Writing about the fate of the "Specter amendment" that would reverse the Supreme Court's decision in Stoneridge Investment Partners v. Scientific-Atlanta has proven to be about as difficult as writing about the fate of the UK's Financial Services Authority: as soon as you hit the "Publish" button, the outlook changes completely!

The Court's 2008 ruling in Stoneridge Investment Partners, LLC v. Scientific-Atlanta, Inc., together with a previous ruling in Central Bank v. First Interstate Bank, effectively prevents "aiding and abetting" liability under the securities laws for secondary violators such as auditors, banks and law firms. An amendment proposed by Sen. Arlen Specter, and most recently Rep. Maxine Waters, would restore aiding and abetting liability for private securities fraud cases.

The "Specter amendment" appeared to have fallen by the wayside when neither the final version of the financial reform bills that passed the Senate and House included the amendment, leaving auditors and other relieved. Prof. Peter Henning writes in DealBook today, however, that in a new development, House members of the conference committee have agreed to insert the amendment offered by Rep. Waters into the House version of the bill now being worked on by Congress.
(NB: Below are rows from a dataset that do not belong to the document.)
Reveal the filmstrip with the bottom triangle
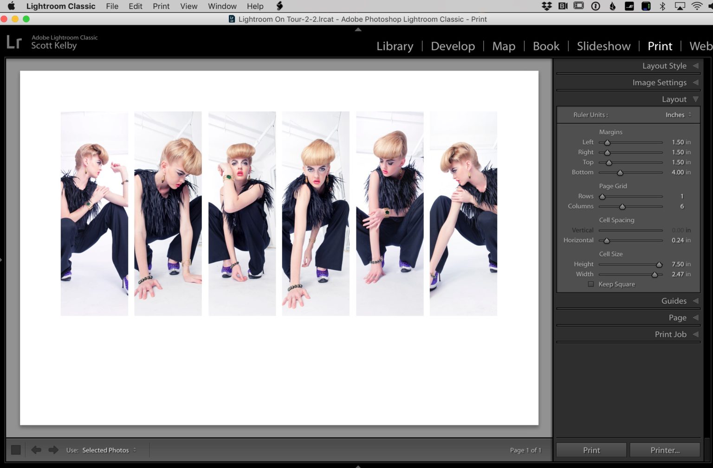713x468 pixels. click(x=358, y=465)
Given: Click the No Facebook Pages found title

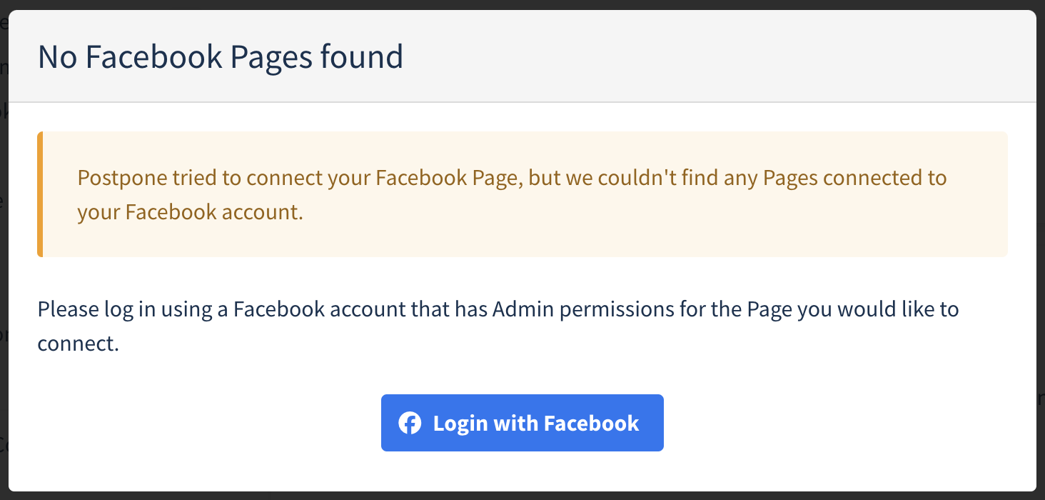Looking at the screenshot, I should pos(221,56).
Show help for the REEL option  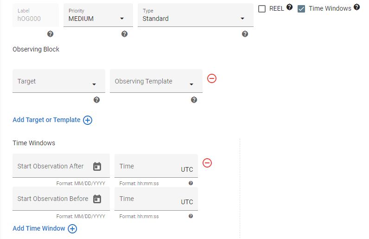pos(289,7)
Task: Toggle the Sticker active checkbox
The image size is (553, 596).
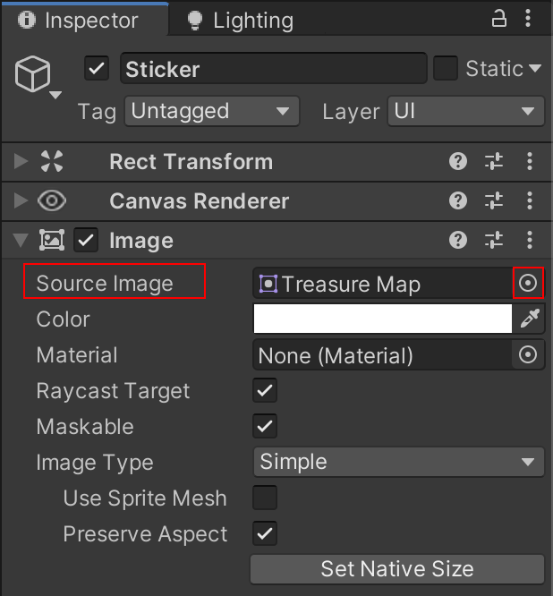Action: (x=97, y=69)
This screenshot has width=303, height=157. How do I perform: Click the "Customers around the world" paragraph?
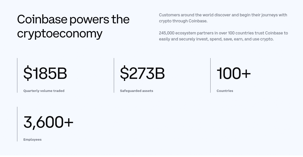[x=223, y=18]
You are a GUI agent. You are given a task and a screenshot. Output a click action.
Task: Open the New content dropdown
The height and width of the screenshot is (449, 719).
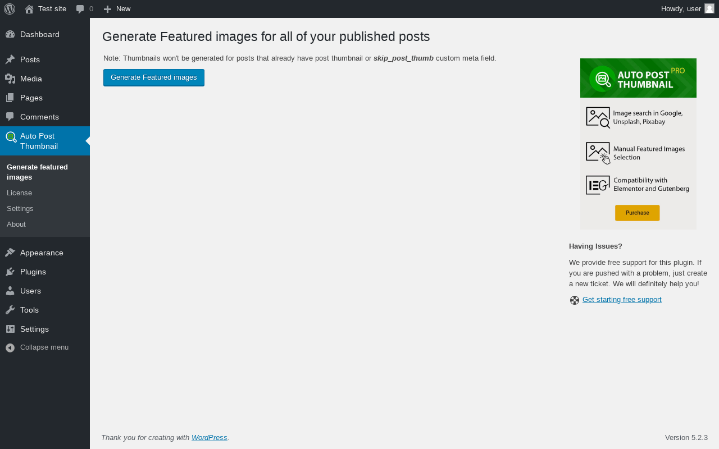point(117,9)
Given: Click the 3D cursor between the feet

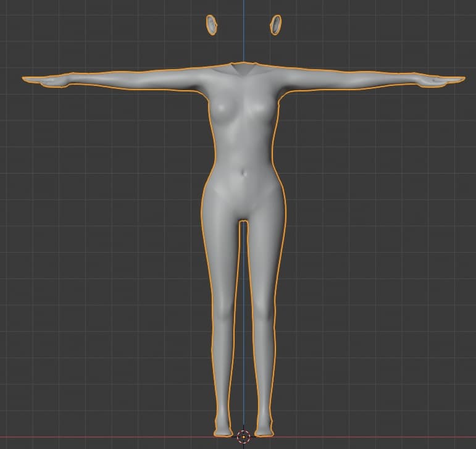Looking at the screenshot, I should [243, 437].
Henning adds that lawyers, auditors and others will now surely complain loudly--something that has not been necessary to date as the language was never part of the bills originally passed by the House and Senate. He also expects that lobbying will be vigorous on the Senate side to keep the provision out of the final bill presented to President Obama.

On the Point of Law blog, Carter Wood says that it is "shoddy lawmaking to try to add extraneous amendments via a conference committee without the provision having passed one of the two chambers first. It happens, but it's arrogant and invites disregard for Congress."